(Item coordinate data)
>> BEGIN

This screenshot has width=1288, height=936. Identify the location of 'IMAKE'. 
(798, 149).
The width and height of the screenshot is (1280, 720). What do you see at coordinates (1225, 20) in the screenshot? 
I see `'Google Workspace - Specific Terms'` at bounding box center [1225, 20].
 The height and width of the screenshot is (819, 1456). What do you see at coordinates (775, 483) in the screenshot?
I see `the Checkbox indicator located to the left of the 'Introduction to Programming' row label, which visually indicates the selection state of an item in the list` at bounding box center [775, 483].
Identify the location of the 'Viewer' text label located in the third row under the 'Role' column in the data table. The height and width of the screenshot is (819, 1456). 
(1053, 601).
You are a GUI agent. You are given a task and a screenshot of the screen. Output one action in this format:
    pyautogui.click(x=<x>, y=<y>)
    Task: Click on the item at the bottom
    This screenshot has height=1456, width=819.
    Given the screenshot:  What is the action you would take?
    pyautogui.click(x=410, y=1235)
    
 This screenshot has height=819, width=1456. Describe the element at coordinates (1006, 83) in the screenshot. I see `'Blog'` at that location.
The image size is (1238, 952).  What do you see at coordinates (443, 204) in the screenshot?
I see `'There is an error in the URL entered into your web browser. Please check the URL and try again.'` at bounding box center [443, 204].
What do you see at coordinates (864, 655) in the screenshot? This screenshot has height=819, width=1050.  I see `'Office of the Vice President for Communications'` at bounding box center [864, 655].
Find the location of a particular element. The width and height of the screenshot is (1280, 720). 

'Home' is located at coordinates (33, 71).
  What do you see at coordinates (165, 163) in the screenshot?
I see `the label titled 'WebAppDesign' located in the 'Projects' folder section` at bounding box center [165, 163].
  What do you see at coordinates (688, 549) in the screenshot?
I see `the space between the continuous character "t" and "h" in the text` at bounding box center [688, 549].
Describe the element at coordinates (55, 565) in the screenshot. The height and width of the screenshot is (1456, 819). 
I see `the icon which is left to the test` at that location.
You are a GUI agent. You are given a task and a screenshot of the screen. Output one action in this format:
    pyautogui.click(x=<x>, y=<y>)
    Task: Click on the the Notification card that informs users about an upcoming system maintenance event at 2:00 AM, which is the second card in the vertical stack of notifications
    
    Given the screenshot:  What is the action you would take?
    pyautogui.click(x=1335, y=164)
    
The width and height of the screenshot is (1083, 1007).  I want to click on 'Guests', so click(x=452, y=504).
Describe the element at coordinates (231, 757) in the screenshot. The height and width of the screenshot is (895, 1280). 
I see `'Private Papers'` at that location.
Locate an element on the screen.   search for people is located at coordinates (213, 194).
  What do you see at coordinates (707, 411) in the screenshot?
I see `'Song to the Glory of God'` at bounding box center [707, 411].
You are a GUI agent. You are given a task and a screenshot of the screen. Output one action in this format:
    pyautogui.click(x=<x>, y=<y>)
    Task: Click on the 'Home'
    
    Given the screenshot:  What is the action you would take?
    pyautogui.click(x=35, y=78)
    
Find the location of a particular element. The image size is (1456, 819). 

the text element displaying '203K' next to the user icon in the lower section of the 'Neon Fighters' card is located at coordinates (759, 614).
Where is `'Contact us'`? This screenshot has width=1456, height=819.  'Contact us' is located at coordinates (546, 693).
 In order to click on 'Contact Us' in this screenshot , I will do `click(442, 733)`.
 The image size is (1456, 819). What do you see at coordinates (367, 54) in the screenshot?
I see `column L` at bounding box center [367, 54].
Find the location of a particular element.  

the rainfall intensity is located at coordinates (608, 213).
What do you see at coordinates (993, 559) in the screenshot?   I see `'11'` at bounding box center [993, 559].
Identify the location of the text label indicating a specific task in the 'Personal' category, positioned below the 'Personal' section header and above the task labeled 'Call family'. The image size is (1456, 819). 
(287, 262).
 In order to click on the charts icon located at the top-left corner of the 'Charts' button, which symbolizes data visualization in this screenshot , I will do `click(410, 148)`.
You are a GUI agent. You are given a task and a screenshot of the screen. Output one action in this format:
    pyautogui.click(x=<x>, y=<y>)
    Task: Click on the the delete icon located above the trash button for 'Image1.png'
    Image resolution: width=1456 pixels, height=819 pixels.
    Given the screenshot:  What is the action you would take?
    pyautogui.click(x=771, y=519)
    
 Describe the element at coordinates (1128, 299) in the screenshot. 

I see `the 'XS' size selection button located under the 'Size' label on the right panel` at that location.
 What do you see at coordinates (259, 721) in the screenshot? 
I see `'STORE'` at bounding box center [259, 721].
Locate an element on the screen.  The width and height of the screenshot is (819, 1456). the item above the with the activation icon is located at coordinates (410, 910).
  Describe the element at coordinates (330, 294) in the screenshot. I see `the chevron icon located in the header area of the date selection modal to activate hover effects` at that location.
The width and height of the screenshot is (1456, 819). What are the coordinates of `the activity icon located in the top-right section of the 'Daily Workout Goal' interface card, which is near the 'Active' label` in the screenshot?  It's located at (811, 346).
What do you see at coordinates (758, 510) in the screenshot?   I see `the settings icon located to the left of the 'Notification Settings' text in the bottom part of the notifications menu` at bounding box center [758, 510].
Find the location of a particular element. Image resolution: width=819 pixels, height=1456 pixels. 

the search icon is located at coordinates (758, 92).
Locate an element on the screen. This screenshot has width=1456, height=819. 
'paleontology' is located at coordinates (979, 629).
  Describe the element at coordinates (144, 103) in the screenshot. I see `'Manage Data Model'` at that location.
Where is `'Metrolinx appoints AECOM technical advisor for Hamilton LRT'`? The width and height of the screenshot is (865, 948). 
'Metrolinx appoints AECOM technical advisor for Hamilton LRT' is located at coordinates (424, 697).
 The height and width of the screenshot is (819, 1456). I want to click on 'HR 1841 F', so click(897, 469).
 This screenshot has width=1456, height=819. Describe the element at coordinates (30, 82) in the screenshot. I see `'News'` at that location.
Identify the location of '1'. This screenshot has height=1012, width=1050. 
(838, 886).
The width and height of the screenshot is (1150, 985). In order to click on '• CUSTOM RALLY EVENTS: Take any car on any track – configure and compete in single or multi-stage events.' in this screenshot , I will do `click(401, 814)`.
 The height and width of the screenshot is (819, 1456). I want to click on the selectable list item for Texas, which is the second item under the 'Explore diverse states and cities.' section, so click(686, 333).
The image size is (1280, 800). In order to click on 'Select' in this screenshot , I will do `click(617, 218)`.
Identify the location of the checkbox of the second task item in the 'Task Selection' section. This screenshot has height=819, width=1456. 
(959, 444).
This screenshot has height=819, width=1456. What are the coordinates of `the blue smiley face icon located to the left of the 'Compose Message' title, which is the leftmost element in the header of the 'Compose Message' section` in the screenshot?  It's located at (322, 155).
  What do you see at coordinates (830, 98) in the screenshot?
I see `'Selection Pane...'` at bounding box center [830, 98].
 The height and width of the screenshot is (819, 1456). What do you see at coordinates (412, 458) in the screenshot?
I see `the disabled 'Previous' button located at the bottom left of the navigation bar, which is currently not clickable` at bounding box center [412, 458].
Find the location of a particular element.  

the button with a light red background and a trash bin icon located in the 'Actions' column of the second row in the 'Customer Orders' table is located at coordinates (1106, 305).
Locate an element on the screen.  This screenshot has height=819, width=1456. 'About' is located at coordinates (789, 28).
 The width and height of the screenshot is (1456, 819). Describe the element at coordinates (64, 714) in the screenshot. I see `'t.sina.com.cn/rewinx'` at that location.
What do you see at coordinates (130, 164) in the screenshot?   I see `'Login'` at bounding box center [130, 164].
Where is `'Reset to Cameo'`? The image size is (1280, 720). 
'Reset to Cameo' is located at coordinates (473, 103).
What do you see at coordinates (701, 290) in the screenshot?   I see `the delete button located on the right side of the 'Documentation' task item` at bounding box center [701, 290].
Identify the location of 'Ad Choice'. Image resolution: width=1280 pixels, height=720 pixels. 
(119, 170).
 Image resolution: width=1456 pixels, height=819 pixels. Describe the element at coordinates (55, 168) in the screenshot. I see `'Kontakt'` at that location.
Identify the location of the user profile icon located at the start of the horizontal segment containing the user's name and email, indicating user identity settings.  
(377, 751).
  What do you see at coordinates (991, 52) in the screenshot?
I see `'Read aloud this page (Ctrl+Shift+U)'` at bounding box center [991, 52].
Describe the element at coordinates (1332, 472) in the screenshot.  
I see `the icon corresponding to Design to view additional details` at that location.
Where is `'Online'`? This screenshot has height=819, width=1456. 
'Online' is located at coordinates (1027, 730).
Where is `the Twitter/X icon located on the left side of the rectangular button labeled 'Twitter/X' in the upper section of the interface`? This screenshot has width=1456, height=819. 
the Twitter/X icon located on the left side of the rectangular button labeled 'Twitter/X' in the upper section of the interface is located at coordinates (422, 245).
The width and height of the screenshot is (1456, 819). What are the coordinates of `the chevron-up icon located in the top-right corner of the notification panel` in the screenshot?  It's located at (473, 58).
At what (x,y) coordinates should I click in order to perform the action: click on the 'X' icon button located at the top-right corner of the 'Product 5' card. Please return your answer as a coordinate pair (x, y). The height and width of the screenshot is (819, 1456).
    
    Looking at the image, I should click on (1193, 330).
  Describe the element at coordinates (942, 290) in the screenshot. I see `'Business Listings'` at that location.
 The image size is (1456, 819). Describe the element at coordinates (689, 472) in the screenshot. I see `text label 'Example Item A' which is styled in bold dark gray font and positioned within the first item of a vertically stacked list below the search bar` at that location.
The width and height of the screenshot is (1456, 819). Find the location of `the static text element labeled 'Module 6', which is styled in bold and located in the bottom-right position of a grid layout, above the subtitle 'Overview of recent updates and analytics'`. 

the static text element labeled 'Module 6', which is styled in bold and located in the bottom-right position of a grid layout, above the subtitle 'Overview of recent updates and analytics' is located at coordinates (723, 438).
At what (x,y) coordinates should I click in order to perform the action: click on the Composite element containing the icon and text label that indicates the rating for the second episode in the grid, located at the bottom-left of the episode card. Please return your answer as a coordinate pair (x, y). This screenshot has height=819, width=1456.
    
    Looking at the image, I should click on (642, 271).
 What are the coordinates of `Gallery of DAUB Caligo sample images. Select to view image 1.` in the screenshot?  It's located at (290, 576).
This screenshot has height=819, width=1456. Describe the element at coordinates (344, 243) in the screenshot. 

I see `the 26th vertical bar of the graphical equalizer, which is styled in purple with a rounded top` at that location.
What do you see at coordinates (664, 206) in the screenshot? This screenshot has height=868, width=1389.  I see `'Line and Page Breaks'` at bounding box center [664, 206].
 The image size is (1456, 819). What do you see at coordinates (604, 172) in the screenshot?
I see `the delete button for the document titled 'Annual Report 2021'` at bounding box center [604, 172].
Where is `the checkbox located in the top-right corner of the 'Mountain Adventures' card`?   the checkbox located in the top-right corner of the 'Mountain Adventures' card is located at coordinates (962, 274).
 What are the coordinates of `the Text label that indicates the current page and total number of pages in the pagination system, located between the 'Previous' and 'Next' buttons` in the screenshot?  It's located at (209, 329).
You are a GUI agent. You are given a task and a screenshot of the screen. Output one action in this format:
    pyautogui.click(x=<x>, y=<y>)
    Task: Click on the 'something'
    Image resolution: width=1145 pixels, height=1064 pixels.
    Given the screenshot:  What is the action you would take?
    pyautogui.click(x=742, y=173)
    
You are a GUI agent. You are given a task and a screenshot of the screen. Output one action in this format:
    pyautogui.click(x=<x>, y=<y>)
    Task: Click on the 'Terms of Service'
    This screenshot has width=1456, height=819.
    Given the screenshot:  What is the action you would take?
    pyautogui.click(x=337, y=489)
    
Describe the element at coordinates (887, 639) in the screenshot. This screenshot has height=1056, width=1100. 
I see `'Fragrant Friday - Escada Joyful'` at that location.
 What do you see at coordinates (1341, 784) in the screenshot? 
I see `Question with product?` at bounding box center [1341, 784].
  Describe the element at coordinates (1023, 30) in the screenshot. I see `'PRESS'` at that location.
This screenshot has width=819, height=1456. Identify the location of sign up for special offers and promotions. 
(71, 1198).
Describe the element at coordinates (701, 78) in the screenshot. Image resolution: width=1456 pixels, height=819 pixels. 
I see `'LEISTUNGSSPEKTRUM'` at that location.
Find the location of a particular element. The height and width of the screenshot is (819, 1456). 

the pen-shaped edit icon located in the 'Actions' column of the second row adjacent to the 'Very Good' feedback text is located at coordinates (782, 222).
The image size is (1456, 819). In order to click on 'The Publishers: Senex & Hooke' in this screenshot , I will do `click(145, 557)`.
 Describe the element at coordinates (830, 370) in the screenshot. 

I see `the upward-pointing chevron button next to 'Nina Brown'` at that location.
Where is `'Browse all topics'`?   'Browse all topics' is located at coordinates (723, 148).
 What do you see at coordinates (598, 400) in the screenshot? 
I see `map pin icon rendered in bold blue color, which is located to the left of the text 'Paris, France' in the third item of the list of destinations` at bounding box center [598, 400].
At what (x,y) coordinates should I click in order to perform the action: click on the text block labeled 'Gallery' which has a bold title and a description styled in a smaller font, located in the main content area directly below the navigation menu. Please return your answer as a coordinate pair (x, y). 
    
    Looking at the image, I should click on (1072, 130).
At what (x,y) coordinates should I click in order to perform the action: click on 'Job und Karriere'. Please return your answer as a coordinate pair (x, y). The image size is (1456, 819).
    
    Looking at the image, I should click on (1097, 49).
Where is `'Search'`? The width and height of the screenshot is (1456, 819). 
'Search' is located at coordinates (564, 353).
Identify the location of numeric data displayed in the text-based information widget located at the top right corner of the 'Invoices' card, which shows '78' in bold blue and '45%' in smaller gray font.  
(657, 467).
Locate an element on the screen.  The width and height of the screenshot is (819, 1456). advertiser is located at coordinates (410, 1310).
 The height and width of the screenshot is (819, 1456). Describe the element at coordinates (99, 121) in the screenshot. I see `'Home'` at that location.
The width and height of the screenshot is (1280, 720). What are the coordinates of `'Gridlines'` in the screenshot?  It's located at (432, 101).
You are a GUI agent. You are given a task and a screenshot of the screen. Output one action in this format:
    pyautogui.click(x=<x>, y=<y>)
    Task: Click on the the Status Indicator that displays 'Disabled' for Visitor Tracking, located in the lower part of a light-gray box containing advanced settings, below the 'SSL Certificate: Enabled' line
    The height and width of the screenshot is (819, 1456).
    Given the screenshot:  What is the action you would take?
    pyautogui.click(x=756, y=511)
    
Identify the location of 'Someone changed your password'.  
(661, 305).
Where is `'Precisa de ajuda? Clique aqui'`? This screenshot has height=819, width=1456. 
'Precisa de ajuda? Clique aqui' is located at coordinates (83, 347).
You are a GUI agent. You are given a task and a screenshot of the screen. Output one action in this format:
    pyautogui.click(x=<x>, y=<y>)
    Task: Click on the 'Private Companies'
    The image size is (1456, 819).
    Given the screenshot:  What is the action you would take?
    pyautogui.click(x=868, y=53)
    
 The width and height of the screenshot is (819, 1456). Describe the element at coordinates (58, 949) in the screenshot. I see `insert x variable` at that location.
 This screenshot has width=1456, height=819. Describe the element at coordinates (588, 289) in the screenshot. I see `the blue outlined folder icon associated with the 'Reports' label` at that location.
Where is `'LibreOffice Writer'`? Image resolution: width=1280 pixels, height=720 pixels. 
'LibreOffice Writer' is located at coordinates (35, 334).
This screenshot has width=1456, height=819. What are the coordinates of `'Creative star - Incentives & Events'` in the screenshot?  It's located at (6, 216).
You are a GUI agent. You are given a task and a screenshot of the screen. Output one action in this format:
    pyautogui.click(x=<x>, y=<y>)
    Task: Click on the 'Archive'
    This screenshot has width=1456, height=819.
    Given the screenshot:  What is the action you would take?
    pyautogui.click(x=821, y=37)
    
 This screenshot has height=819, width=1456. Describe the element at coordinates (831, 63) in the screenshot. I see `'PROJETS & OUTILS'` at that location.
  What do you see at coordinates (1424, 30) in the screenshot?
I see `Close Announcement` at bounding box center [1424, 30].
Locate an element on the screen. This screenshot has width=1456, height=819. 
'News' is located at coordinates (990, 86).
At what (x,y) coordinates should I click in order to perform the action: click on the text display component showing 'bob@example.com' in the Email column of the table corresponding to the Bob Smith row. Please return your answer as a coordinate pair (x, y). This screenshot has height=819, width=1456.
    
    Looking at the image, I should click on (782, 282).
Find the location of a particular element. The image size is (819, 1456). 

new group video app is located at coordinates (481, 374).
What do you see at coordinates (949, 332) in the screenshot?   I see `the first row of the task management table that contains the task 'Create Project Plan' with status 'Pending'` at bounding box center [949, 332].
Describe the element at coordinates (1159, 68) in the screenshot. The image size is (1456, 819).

>> END

* **Written task**: Repeat the lines running from the one containing "The width and height of the screenshot is (1456, 819). Find" through the one containing "at (290, 576).", inclusive, reproducing each of them exactly.

* **Exercise output**:
The width and height of the screenshot is (1456, 819). Find the location of `the static text element labeled 'Module 6', which is styled in bold and located in the bottom-right position of a grid layout, above the subtitle 'Overview of recent updates and analytics'`. 

the static text element labeled 'Module 6', which is styled in bold and located in the bottom-right position of a grid layout, above the subtitle 'Overview of recent updates and analytics' is located at coordinates (723, 438).
At what (x,y) coordinates should I click in order to perform the action: click on the Composite element containing the icon and text label that indicates the rating for the second episode in the grid, located at the bottom-left of the episode card. Please return your answer as a coordinate pair (x, y). This screenshot has height=819, width=1456.
    
    Looking at the image, I should click on (642, 271).
 What are the coordinates of `Gallery of DAUB Caligo sample images. Select to view image 1.` in the screenshot?  It's located at (290, 576).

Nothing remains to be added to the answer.